**What is being asked**: In the records below, one line contains "Click Merve Doğan's". Print that line and every line after it exactly, down to the final one.

<<<<

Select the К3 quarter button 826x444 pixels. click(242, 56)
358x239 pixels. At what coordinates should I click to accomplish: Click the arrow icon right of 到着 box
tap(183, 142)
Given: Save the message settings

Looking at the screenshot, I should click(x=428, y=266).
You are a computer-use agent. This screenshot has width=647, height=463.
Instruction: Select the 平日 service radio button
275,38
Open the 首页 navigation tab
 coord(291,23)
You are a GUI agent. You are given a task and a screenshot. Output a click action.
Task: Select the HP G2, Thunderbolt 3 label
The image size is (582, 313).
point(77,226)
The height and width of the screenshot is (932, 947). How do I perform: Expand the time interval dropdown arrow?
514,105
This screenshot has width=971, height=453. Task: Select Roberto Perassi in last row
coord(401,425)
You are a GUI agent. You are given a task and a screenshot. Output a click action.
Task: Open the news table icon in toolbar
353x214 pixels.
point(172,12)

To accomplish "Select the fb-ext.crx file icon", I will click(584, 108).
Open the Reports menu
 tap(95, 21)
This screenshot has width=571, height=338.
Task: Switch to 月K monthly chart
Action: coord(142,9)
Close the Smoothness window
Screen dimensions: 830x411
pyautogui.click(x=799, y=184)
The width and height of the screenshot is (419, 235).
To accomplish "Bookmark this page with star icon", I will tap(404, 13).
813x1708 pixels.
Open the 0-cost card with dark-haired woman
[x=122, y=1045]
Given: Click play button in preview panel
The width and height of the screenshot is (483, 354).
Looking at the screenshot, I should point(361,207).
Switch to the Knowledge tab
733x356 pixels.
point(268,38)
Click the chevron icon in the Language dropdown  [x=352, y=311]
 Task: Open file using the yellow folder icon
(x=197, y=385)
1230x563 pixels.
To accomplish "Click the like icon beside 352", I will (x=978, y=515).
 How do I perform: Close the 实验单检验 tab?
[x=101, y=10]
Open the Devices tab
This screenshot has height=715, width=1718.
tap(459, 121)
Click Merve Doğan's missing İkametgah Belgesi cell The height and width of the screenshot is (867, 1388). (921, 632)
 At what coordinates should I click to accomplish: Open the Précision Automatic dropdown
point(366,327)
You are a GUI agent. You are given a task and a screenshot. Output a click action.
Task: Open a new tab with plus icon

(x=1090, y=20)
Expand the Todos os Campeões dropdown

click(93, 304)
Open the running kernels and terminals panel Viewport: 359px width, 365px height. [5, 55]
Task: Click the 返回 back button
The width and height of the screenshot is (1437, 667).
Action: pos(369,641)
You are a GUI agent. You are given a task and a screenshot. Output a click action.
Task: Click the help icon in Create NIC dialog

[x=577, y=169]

>>>>

**Response to the exercise**:
Click Merve Doğan's missing İkametgah Belgesi cell The height and width of the screenshot is (867, 1388). (921, 632)
 At what coordinates should I click to accomplish: Open the Précision Automatic dropdown
point(366,327)
You are a GUI agent. You are given a task and a screenshot. Output a click action.
Task: Open a new tab with plus icon

(x=1090, y=20)
Expand the Todos os Campeões dropdown

click(93, 304)
Open the running kernels and terminals panel Viewport: 359px width, 365px height. [5, 55]
Task: Click the 返回 back button
The width and height of the screenshot is (1437, 667).
Action: pos(369,641)
You are a GUI agent. You are given a task and a screenshot. Output a click action.
Task: Click the help icon in Create NIC dialog

[x=577, y=169]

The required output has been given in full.